We need to change this perspective, and let’s look at some of the challenging assumptions we need to dispel about older persons.
You are older and so no need to exercise.
We all know that exercise is critical to staying healthy and living longer as we get older as exercise enhances mobility, flexibility, and balance. Sometimes we look at the elderly and assume exercising will be hard for them. In fact, stereotypes like this can adversely affect an older person`s health as negative attitudes about their aging can affect their lives. Of course, our bodies change as we get older, and we might not be as good at certain activities and should not attempt bungee jumping, but we shouldn't assume that because we are older, we are unable to be active. Walking is the best medicine as one gets older and should be encouraged to live a fit and healthy life.
You are older and won’t understand technology.

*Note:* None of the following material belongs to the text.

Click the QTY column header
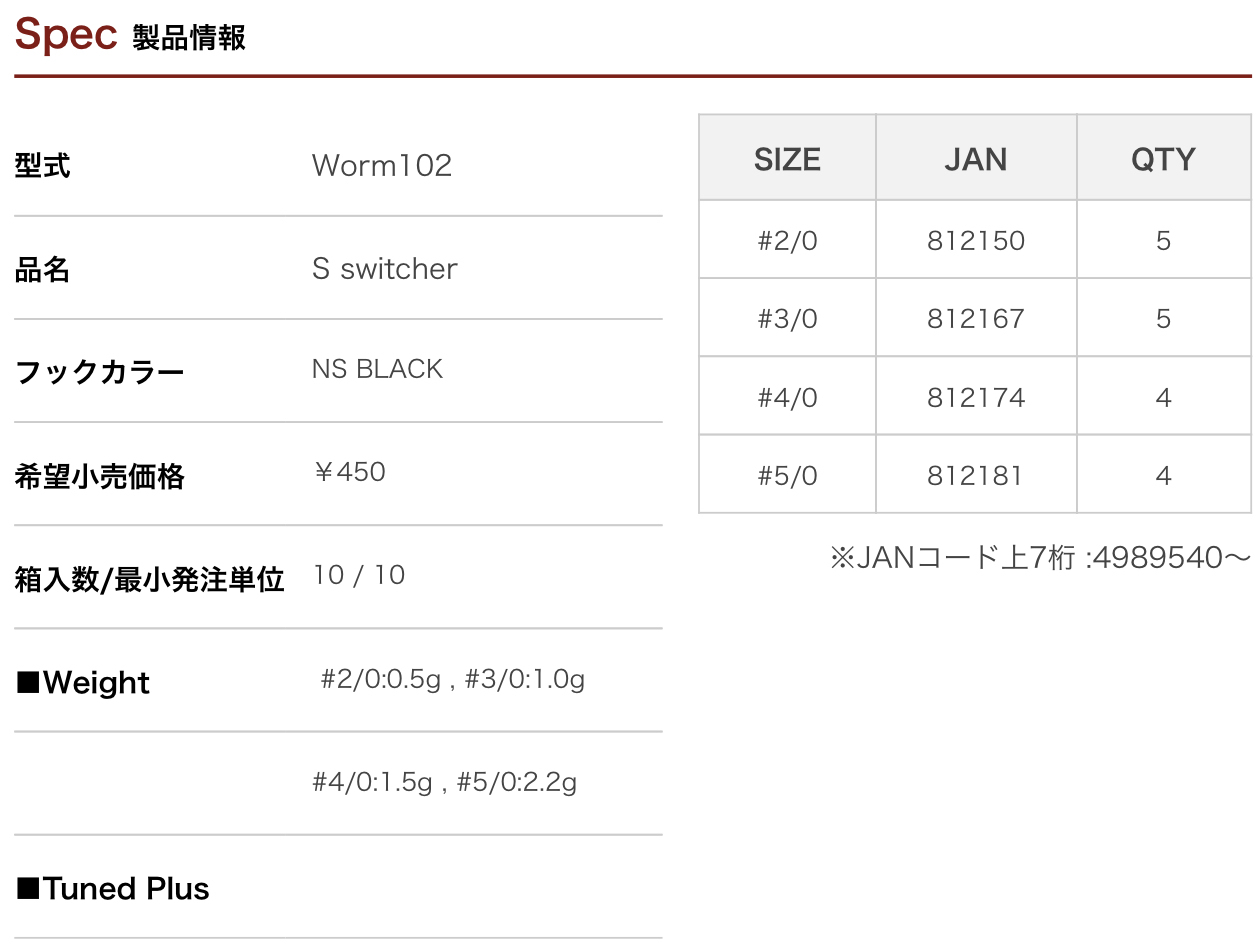1258x950 pixels. point(1163,159)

Another common stereotype about older people is that they don't know how to use technology. The younger generation especially the millennials are computer geniuses and labelling the older people as technologically inept is not helpful. There are some older people who are willing to learn and excited about being tech-savvy, just as there are younger people who are not. Maybe it is because older people are not considered in the design of new technology, and so this can affect their ability to take part on an equal basis with other members of society as we move to participate in new ways online. So, let`s make sure the older people are not left behind as more online services emerge and engage them in training.

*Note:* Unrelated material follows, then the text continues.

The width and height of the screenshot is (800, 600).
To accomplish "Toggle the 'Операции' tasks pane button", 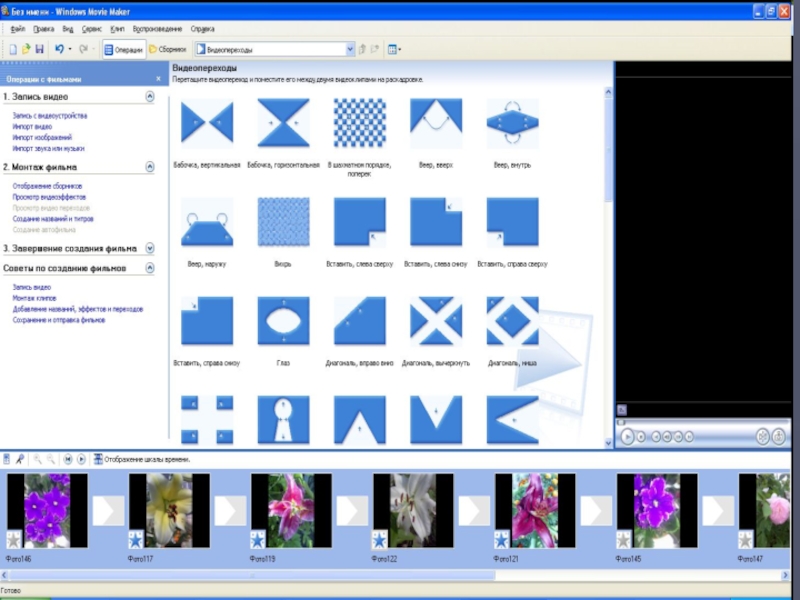I will (123, 49).
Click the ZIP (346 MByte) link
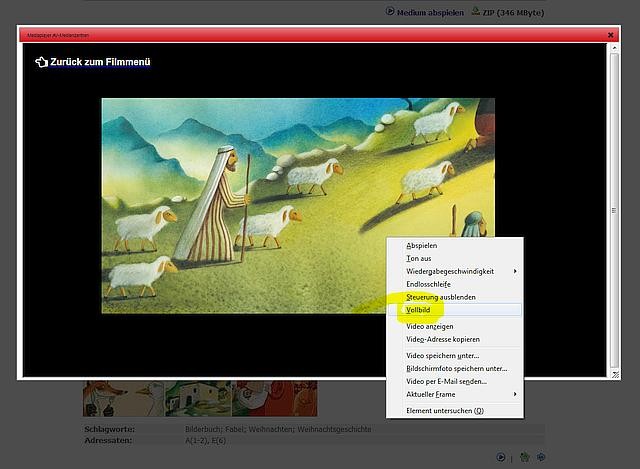Viewport: 640px width, 469px height. (x=513, y=13)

You are older and need to be looked after.
Another form of patronising treatment that the elderly experience suddenly is when the children want to take over in caring for them as they age. It may be often unintentional and a very innocent decision, but to the older people this ‘protection’ may not be so welcome. Say for example, when it comes to driving or cooking, the children would feel there is a need to have a carer to oversee their activities. Family members think they know what is best and that they are doing the right thing but then the older people must be allowed within family contexts to make their own decisions so that their autonomy and independence are not threatened. It`s good for them to make these choices and going about their lives, no matter what age they are.
You are older, so you are vulnerable.
Why do people stereotype the elderly as frail and vulnerable when they reach ‘senior citizen’ status? Ageing is a process for everyone in the world, and people react to their experiences differently. Some may have medical ailments and may need mobility equipment to get by. Some may be fine and still be able to run a marathon. So, let’s stop stereotyping all older people as vulnerable and get rid of the negative labels we give them.
- On this International Day of Older Persons on 1 October 2021, we must promote these good and positive values.
- Look at old age positively
- Enable older people to lead active and involved lives.
- Involve and engage them in the decisions and processes affecting their lives.
- Always Treat older people with respect and dignity.
The International Day of Older Persons reminds us NOT to forget or ignore the older people in our lives. We’re fortunate to have older people around us, whether they’re family, friends, or just general acquaintances, as they inspire us with their wisdom, experience, and are great storytellers.